Passage given:

◆ ◆ ◆

Now, where’s that shirt of mine with half-naked men? 🙂

47 responses to “The Rosetta shirt”

  1. I waded in to an interesting Twitter argument (surprise surprise) that started out with an obvious male troll saying the “feminazis should get over it”, and progressed to the very real difficulties women have in getting onto top line science projects such as the Rosetta mission. Science is still a male dominated pursuit and scientists don’t help redress that by wearing t-shirts that objectify women. It’s not just about doing the right thing but being seen to be doing the right thing.

    1. It was Twitter that made me aware of it in the first place. I haven’t been following the news much lately but I saw some tweets about it which made me go and read more. And yes, I’ve seen some unpleasant comments as well.

      Yes, science is still a male-dominated pursuit but I find it difficult to understand how a shirt like this could put people off pursuing a career in a field they’re interested in. I’m a woman, I studied in the physical sciences at university and I just can’t imagine a shirt would have put me off. I’m not saying that it doesn’t happen in reality, I just don’t really understand it. Having said that, it’s probably better to err on the side of caution. I don’t know why there are so few women and I’m not sure what the solution is.

      1. It’s not so much the shirt itself that is an issue. It’s what it represents. The issue also isn’t that it will deter women because it won’t. I’ve witnessed firsthand a misogynistic culture in Science that probably won’t disappear until many of the old guard retire or die off. Much like a lot of the action required to combat climate change won’t kick in until the conservative vote base (mostly older people) peg out.

      2. Ok, there probably is a culture that I’m not aware of and it will only advance one funeral at a time 🙂

  2. I think there is a real issue with gender balance in the physical sciences and so in my view wearing a shirt with half naked women at a press conference that was to promote a scientific success was wrong. I think it is important that people feel comfortable in the workplace and I can really see why people might feel uncomfortable with someone wearing such a shirt. However, my understanding is that it was shirt made by a friend and I’ve seen nothing to indicate that the wearer was intending any offense, or that the apology wasn’t genuine. So, I do find it really unfortunate that someone who may well be a genuinely decent person, made the kind of mistake that ended up all over the mainstream and social media. However, maybe something good can come of this, in the sense that it illustrates how its important to be aware of how one can make others uncomfortable in the workplace, even if it’s not intended. I just hope, though, that the person who wore the short doesn’t become a scapegoat for something that is a bigger than just what shirt one chooses to wear.

◆ ◆ ◆

Record list:
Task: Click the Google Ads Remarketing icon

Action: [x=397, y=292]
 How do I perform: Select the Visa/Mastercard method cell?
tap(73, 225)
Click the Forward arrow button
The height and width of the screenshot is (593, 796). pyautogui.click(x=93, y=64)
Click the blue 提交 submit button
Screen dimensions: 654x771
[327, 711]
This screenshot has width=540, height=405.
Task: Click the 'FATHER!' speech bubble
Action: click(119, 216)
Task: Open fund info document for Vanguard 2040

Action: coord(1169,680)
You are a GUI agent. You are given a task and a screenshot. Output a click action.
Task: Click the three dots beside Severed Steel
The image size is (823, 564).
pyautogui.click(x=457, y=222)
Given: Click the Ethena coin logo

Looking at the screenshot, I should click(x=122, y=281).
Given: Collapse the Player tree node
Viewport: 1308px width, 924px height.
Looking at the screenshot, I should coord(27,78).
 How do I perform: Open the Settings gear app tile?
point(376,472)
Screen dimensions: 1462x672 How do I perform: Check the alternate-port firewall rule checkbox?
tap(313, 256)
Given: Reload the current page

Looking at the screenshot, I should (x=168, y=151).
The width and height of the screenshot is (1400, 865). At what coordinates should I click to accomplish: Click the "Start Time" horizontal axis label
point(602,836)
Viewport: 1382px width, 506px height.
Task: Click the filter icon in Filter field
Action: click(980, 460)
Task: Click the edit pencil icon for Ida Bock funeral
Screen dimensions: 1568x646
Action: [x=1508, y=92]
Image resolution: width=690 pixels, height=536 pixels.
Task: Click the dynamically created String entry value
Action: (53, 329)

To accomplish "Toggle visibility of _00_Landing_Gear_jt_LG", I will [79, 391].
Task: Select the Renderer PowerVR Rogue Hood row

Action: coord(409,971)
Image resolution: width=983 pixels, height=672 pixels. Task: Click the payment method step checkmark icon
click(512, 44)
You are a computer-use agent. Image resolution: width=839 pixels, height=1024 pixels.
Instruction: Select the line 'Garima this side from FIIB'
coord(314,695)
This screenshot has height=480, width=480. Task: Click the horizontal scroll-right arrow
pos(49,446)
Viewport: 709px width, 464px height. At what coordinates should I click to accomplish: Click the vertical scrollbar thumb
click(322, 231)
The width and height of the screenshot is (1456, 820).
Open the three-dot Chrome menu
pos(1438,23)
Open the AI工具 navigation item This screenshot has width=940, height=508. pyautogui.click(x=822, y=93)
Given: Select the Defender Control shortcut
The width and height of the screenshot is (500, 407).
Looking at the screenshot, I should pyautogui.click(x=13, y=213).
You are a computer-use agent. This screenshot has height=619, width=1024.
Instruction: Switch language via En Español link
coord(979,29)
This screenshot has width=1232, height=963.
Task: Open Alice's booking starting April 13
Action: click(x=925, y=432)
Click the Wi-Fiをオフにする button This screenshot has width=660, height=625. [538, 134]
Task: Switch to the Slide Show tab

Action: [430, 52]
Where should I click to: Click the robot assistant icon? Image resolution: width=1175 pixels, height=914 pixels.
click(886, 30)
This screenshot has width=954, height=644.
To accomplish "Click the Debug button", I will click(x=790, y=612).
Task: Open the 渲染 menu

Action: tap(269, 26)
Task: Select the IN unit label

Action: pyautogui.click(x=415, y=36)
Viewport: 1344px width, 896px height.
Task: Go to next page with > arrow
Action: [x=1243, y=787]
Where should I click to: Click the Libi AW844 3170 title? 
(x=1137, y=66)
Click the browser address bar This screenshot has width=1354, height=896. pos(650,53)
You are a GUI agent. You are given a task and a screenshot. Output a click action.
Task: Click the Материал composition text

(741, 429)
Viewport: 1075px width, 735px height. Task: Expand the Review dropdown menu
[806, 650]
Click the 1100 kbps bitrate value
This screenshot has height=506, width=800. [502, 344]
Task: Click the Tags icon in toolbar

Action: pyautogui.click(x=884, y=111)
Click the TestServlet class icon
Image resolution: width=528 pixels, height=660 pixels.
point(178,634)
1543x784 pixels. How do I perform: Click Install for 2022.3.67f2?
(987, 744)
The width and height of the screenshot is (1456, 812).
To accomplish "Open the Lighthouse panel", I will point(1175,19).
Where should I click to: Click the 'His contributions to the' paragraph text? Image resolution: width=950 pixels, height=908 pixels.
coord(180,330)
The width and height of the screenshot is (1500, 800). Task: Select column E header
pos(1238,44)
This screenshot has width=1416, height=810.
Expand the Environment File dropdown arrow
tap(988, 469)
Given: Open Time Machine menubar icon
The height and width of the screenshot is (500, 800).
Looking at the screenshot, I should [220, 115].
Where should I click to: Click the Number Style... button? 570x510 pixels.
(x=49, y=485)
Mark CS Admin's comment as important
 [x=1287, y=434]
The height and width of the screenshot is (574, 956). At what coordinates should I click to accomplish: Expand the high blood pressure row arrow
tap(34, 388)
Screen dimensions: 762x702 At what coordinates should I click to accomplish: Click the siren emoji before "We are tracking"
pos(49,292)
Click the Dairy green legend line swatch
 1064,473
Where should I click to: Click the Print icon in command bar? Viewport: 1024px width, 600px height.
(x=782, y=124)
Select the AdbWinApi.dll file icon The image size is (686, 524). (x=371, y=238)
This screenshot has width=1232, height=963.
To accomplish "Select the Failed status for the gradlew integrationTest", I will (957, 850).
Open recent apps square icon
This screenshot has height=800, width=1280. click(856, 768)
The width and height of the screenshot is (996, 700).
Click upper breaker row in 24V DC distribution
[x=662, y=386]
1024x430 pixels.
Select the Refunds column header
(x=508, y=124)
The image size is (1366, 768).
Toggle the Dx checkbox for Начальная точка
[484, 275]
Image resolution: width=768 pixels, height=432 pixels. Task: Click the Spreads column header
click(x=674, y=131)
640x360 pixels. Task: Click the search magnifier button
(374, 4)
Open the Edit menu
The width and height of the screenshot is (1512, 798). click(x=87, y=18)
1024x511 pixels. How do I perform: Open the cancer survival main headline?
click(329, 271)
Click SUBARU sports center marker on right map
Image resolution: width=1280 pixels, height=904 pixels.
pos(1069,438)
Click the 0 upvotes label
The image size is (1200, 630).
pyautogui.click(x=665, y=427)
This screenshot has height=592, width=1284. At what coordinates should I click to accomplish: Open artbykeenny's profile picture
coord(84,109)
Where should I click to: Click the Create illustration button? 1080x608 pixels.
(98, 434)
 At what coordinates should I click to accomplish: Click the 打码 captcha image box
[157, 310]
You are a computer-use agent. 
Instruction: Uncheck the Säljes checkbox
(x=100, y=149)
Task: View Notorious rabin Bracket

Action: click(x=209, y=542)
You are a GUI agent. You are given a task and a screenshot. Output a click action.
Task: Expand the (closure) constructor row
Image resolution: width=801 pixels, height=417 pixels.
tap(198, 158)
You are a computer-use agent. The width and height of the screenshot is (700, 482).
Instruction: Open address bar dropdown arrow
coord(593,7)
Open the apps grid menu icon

◆ ◆ ◆

What you will do:
Pick up the comment thread about the Rosetta shirt and continue it from where it stops. The records were taken from a separate source.

Answer for the task:
    1. I am actually thinking he did it on purpose just to get the attention. Which, of course would be sad…

      1. Well, if he did, I would no longer have any sympathy for what he’s gone through in the last couple of days.

    2. This is a great comment, how could I possibly disagree with it. I also think he made a genuine apology and it was just a silly mistake and not something intended to cause offence.

      I agree that there is a gender imbalance in the physical sciences and I’m not sure what the solution is. I studied in the physical sciences at university, only undergrad though so my experience is limited, but I never felt unfairly treated and I don’t think I would have been put off by a shirt like this. I’ve also been treated fairly in all the jobs I’ve had in the IT industry.

      Could a shirt really turn someone off from pursuing a career in the physical sciences? I’m not convinced. Maybe it does, I don’t know, but I imagine there must be other more significant reasons for the gender imbalance than something relatively insignificant like this.

      1. I don’t think it is about the shirt specifically. Something that is being discussed/considered more and more at the moment is unconscious bias. For example, I’ve heard colleagues argue that even though the physical sciences are male dominated, our prime hiring criteria is excellence and therefore we are not discriminating. Well, that depends on how you define excellence. Could it be that excellence is defined in terms of what we’ve always regarded as excellent in a male dominated environment? Recognising that there are many possible ways to achieve excellence, could play a huge role in redressing the gender balance in the physical sciences, for example. Similarly, someone may wear a shirt or say something that in a male dominated environment may not seem particularly objectionable, but would be in an environment that was more gender balanced. So, it’s not necessarily that someone would be specifically offended by the shirt; it’s more that others may not recognise that there may be things that they do that they don’t realise is not ideal if one wants to work in a more diverse environment. So, it’s possible that the shirt is simply an indication that some still don’t consciously realise that they are doing something that may make another group of people feel uncomfortable.

        It’s getting late, so that may seem more coherent in my head, than it does now that I’ve actually written it down 🙂

      2. Yes, I understand what you’re saying. It’s important to make sure we foster an inclusive environment especially if we want a particular minority group to play a larger role in that environment. It is possible that there are biases that exclude people of which we aren’t aware.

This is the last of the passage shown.